Pour apaiser la crise, les membres du quatuor (États-Unis, Russie, ONU et Union européenne), réunis à New York le 9 mai dernier, affirmaient quant à eux vouloir trouver une solution pour payer directement les employés privés de salaires. La Banque mondiale fera en sorte que l’argent ne passe pas entre les mains de l’Autorité palestinienne. De son côté, Israël a décidé de rendre un sixième des taxes de douane destinées aux Palestiniens. Ceux-ci attendent toujours.

Une fin d’année scolaire difficile

Dans son bureau du ministère de l’Éducation à Ramallah, Basri Saleh s’inquiète pour la fin de l’année scolaire. 1,2 million d’étudiants aux niveaux primaire et secondaire et 150 000 universitaires attendent le dénouement de la crise. « Durant la première et la deuxième semaine de juin auront lieu les examens finaux et le Tawjihi, l’examen d’admission à l’université. On ne sait pas si on aura les ressources nécessaires pour imprimer tous les documents. »
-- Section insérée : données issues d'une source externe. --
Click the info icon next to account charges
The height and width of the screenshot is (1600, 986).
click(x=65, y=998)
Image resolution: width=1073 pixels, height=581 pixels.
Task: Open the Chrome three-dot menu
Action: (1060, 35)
La population palestinienne est en pleine expansion. « Chaque année, 50 000 élèves font leur entrée à l’école. C’est une nouvelle gymnastique à chaque fois. » La prochaine rentrée risque d’être corsée. Le représentant du ministère de l’Éducation s’attend au pire. « On pense déjà à fermer des écoles. On a plus d’argent. Si ça persiste, on va faire face à une horrible situation. »

La crise humanitaire actuelle s’additionne à la misère que connaissaient déjà les Palestiniens. « Les 40 000 professeurs ont besoin de leurs revenus, à peine suffisants pour subvenir aux besoins quotidiens », s’exclame Basri Saleh. Les professeurs gagnent en moyenne 400 $ par mois, rappelle-t-il.

Certains craignent que la situation ne renforce la position du nouveau gouvernement islamiste. L’isolement du Hamas, le forçant à se replier sur lui-même et ses alliés (comme l’Iran), risquerait de renforcer le courant islamiste. Mais après tout, n’est-ce pas ce que le gouvernement israélien cherche à provoquer ? Selon Michel Warshawski, du Alternative Information Center, « le plan élaboré par Ariel Sharon et reconduit par le premier ministre Olmert est justement, de façon perverse, de renforcer le Hamas, pour isoler encore davantage les Palestiniens ».

C’est aussi l’avis de Refaat Sabah, directeur du Teacher’s Creativity Center, une ONG d’enseignants palestiniens qui travaille pour assurer un climat sécuritaire dans les écoles. « Beaucoup de gens se tournent vers Hamas car c’est la seule porte qui semble rester ouverte », une situation qui affaiblit le camp laïc et démocratique.

De bien mauvaises prophéties

Selon la quatrième Convention de Genève de 1949, une puissance qui occupe un pays est aussi responsable du bien-être de sa population. « On doit arrêter de croire que le gouvernement israélien est trop occupé par les questions de sécurité et de prévention du terrorisme, dénonce le professeur Zvi Bentwich. On demande au gouvernement israélien d’hospitaliser tous les cas les plus urgents, sans condition de paiement. »

Un rapport de la Banque mondiale publié le 7 mai dernier laisse entrevoir « un déclin dramatique de l’économie dans les huit prochains mois ». L’organisation entrevoit que le taux de pauvreté passera de 44 à 67 %, et le taux de chômage de 23 à environ 40 %.

Plusieurs médecins israéliens et palestiniens dénoncent le fait que la population civile soit prise en otage de la sorte. « Il faut que la communauté internationale considère enfin les Palestiniens comme des êtres humains, s’exclame Dr Yahya Shawar. On ne veut pas détruire l’État d’Israël. Si le système de santé s’effondre, tout le reste risque de tomber à son tour. »


Étudiant en journalisme, l’auteur est actuellement en reportage dans les Territoires palestiniens.